TASK — Extract exactly those lines that lie between the start of the material and the line with "Given: Click the INPI logo in footer", including both boundary lines and no others.

SUPPLIED RECORDS —

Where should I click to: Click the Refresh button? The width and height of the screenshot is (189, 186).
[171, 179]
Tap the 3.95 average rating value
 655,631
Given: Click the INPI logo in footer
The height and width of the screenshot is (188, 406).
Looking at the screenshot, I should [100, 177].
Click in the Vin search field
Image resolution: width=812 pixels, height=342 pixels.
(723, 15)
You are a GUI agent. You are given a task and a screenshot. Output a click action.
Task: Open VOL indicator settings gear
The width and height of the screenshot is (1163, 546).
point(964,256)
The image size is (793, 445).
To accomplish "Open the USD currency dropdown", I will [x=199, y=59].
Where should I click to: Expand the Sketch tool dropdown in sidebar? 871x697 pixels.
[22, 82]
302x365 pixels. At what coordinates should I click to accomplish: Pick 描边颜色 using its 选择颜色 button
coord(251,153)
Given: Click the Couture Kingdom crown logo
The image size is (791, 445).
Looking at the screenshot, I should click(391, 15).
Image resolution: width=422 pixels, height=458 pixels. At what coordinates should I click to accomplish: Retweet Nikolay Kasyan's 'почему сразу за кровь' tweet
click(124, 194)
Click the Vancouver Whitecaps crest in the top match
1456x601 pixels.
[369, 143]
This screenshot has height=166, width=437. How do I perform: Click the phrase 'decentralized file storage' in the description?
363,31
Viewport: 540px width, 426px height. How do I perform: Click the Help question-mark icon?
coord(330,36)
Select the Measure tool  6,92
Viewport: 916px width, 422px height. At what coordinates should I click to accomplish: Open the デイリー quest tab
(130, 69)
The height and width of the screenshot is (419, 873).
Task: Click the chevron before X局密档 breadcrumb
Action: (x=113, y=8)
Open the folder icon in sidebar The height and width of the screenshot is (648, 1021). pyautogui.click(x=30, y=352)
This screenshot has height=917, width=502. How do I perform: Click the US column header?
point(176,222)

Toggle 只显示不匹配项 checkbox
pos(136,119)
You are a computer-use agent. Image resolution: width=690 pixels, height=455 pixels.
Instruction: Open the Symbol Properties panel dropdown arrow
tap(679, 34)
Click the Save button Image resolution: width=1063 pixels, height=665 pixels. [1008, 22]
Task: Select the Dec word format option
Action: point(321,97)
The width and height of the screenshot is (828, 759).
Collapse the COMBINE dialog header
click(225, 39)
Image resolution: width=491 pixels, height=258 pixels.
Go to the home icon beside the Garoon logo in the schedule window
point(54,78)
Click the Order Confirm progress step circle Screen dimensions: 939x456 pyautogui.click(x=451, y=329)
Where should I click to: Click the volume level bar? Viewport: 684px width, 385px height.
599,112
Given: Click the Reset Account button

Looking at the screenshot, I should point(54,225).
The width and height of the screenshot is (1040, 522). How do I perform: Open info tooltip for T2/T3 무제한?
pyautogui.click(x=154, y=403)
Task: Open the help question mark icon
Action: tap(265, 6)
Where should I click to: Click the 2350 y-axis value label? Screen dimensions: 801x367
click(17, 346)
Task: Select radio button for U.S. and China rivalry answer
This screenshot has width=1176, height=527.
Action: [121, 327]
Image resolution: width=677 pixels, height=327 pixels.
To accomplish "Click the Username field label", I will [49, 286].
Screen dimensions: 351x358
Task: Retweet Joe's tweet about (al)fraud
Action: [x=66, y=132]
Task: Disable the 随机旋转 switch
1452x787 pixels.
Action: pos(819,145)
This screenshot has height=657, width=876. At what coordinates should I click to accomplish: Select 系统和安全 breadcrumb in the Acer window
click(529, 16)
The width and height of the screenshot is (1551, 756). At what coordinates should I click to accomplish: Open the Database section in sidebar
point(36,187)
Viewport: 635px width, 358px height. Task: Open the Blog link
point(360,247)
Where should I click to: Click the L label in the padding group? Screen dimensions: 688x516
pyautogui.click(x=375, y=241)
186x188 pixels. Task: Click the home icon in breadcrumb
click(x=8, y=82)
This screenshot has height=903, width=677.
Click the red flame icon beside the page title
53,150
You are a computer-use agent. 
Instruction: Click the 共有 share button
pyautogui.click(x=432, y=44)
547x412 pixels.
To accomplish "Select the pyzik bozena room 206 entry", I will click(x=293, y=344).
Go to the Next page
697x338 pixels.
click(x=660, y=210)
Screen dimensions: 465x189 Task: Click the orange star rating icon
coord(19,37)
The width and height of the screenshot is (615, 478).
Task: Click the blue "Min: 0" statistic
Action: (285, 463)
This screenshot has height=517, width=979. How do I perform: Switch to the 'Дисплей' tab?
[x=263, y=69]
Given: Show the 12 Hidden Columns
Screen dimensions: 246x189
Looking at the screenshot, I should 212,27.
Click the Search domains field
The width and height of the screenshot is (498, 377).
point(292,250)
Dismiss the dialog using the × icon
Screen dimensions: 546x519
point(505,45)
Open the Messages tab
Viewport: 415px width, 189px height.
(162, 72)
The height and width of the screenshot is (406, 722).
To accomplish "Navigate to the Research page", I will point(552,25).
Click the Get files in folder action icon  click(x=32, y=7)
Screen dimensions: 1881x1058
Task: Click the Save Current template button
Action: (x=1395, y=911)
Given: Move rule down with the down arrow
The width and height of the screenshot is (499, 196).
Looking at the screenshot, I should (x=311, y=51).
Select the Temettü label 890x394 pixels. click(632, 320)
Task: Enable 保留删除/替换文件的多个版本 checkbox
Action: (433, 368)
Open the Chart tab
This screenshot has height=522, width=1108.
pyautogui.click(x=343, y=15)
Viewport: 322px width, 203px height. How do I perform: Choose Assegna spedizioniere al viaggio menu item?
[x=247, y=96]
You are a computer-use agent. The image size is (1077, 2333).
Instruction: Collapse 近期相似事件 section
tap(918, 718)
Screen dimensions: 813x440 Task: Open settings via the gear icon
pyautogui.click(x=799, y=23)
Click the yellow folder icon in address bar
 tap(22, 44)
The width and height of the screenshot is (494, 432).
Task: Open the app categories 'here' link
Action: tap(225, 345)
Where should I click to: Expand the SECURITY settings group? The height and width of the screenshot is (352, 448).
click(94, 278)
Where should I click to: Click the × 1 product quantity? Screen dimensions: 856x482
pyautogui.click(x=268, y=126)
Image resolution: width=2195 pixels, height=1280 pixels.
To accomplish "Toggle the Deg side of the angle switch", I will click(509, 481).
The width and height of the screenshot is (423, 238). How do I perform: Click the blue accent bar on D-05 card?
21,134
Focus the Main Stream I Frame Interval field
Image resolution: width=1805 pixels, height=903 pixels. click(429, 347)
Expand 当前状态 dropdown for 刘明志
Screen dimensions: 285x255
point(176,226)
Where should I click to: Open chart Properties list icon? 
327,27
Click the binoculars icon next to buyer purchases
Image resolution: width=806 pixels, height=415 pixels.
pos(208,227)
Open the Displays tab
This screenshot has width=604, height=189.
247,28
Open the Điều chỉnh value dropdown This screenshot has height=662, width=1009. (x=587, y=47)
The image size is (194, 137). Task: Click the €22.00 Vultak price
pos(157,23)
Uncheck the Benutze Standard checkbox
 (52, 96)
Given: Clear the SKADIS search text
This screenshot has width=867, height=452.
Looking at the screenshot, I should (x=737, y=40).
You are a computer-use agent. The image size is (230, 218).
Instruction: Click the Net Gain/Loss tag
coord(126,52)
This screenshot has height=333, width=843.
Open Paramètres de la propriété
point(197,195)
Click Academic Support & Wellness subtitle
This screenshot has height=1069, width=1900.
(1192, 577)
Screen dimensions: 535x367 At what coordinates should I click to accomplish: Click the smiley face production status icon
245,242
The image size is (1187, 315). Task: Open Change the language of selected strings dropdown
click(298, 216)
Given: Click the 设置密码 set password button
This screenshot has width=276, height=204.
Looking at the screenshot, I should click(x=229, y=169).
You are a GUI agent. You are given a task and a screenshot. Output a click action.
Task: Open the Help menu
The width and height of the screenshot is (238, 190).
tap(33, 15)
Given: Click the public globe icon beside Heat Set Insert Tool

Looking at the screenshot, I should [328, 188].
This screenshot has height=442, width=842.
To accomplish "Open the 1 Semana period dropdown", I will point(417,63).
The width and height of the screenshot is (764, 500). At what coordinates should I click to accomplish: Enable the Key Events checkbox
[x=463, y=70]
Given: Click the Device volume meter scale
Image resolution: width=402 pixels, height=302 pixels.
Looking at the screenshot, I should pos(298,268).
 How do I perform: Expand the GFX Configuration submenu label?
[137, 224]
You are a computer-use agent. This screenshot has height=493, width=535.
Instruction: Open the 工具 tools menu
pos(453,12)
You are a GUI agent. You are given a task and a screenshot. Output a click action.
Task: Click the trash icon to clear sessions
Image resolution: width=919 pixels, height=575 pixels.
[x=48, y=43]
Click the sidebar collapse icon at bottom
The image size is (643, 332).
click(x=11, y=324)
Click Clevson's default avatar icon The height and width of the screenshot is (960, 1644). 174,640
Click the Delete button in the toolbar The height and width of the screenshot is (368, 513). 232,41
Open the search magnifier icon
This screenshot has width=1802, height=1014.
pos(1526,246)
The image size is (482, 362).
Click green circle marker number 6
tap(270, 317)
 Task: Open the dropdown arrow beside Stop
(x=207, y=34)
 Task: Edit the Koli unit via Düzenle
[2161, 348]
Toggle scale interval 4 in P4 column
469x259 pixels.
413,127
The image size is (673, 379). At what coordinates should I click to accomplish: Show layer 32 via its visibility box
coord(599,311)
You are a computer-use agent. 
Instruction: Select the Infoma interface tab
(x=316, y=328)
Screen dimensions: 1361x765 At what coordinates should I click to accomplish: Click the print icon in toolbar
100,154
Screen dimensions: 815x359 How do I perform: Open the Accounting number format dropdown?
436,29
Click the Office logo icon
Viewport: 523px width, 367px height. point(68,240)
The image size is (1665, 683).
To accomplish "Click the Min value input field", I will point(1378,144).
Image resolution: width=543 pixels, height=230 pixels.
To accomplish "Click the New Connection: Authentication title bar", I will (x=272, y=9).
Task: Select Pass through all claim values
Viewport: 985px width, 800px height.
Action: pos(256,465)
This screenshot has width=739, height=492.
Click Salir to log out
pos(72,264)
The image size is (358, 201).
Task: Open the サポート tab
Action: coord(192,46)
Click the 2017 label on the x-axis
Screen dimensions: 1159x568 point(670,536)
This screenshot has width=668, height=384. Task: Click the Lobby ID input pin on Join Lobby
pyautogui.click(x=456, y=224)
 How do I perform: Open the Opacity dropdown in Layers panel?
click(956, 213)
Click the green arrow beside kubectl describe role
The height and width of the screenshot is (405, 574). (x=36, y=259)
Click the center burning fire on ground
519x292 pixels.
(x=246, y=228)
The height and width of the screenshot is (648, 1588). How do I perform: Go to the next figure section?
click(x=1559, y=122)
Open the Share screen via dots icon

EXERCISE RESULT —
Where should I click to: Click the Refresh button? The width and height of the screenshot is (189, 186).
[171, 179]
Tap the 3.95 average rating value
 655,631
Given: Click the INPI logo in footer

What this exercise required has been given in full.